* _SET TASK_:
Copy every row below, keeping each character unchanged.

* _Target position records_:
%%

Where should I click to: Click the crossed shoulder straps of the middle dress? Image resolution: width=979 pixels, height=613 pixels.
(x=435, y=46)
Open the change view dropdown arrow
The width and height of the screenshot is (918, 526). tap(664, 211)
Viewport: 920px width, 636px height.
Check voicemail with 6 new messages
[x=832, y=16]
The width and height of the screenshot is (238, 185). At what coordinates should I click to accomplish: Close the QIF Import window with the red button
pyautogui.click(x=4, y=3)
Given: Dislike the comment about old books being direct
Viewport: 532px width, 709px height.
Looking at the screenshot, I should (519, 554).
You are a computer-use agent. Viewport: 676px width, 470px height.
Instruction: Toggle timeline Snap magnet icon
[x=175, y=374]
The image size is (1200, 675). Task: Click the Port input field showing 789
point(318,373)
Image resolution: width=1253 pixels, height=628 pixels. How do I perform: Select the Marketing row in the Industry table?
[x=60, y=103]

%%

* _TASK RESULT_:
Where should I click to: Click the crossed shoulder straps of the middle dress? Image resolution: width=979 pixels, height=613 pixels.
(x=435, y=46)
Open the change view dropdown arrow
The width and height of the screenshot is (918, 526). tap(664, 211)
Viewport: 920px width, 636px height.
Check voicemail with 6 new messages
[x=832, y=16]
The width and height of the screenshot is (238, 185). At what coordinates should I click to accomplish: Close the QIF Import window with the red button
pyautogui.click(x=4, y=3)
Given: Dislike the comment about old books being direct
Viewport: 532px width, 709px height.
Looking at the screenshot, I should (519, 554).
You are a computer-use agent. Viewport: 676px width, 470px height.
Instruction: Toggle timeline Snap magnet icon
[x=175, y=374]
The image size is (1200, 675). Task: Click the Port input field showing 789
point(318,373)
Image resolution: width=1253 pixels, height=628 pixels. How do I perform: Select the Marketing row in the Industry table?
[x=60, y=103]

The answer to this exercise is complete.